### Task
Put the records into a numbered list, starting at the beginning and ending with the line containing "click(x=424, y=261)", both ends included. Leave out any blank lines.

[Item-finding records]
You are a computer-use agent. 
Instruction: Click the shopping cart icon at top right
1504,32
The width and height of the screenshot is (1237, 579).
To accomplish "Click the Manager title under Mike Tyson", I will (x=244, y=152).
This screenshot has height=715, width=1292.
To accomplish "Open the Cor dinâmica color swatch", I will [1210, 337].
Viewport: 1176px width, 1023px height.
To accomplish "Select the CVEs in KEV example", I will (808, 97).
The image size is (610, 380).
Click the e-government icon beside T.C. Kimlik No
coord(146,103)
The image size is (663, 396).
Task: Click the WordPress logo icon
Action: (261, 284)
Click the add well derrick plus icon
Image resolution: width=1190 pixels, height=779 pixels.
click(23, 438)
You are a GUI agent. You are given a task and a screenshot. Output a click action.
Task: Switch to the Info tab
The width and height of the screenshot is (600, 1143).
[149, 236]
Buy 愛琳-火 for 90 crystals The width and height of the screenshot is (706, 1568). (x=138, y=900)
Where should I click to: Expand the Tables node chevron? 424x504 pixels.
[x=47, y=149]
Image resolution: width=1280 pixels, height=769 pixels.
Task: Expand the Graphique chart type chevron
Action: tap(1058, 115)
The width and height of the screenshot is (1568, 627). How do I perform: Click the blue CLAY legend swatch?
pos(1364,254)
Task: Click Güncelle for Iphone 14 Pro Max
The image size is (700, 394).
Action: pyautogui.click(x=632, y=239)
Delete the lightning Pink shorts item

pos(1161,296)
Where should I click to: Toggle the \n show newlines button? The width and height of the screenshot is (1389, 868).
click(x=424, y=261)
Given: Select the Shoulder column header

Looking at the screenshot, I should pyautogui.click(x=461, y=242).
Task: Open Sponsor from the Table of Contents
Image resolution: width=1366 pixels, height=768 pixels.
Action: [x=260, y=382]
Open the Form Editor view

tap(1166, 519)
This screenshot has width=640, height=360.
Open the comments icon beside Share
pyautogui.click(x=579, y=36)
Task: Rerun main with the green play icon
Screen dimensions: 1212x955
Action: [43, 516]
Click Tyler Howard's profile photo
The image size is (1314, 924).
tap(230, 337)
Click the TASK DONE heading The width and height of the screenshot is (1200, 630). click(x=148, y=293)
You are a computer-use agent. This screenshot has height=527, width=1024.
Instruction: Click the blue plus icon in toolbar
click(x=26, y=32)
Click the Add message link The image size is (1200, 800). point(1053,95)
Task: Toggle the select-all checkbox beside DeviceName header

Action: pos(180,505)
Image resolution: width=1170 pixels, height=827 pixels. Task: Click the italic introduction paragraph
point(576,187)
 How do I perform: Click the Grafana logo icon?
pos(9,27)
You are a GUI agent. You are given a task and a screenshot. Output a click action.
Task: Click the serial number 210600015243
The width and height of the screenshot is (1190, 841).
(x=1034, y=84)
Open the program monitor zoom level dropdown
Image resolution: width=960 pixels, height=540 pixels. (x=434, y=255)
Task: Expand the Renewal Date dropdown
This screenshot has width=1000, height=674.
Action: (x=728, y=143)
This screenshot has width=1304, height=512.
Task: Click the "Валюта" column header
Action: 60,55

### Response for this exercise
1. You are a computer-use agent. 
2. Instruction: Click the shopping cart icon at top right
3. 1504,32
4. The width and height of the screenshot is (1237, 579).
5. To accomplish "Click the Manager title under Mike Tyson", I will (x=244, y=152).
6. This screenshot has height=715, width=1292.
7. To accomplish "Open the Cor dinâmica color swatch", I will [1210, 337].
8. Viewport: 1176px width, 1023px height.
9. To accomplish "Select the CVEs in KEV example", I will (808, 97).
10. The image size is (610, 380).
11. Click the e-government icon beside T.C. Kimlik No
12. coord(146,103)
13. The image size is (663, 396).
14. Task: Click the WordPress logo icon
15. Action: (261, 284)
16. Click the add well derrick plus icon
17. Image resolution: width=1190 pixels, height=779 pixels.
18. click(23, 438)
19. You are a GUI agent. You are given a task and a screenshot. Output a click action.
20. Task: Switch to the Info tab
21. The width and height of the screenshot is (600, 1143).
22. [149, 236]
23. Buy 愛琳-火 for 90 crystals The width and height of the screenshot is (706, 1568). (x=138, y=900)
24. Where should I click to: Expand the Tables node chevron? 424x504 pixels.
25. [x=47, y=149]
26. Image resolution: width=1280 pixels, height=769 pixels.
27. Task: Expand the Graphique chart type chevron
28. Action: tap(1058, 115)
29. The width and height of the screenshot is (1568, 627). How do I perform: Click the blue CLAY legend swatch?
30. pos(1364,254)
31. Task: Click Güncelle for Iphone 14 Pro Max
32. The image size is (700, 394).
33. Action: pyautogui.click(x=632, y=239)
34. Delete the lightning Pink shorts item
35. pos(1161,296)
36. Where should I click to: Toggle the \n show newlines button? The width and height of the screenshot is (1389, 868).
37. click(x=424, y=261)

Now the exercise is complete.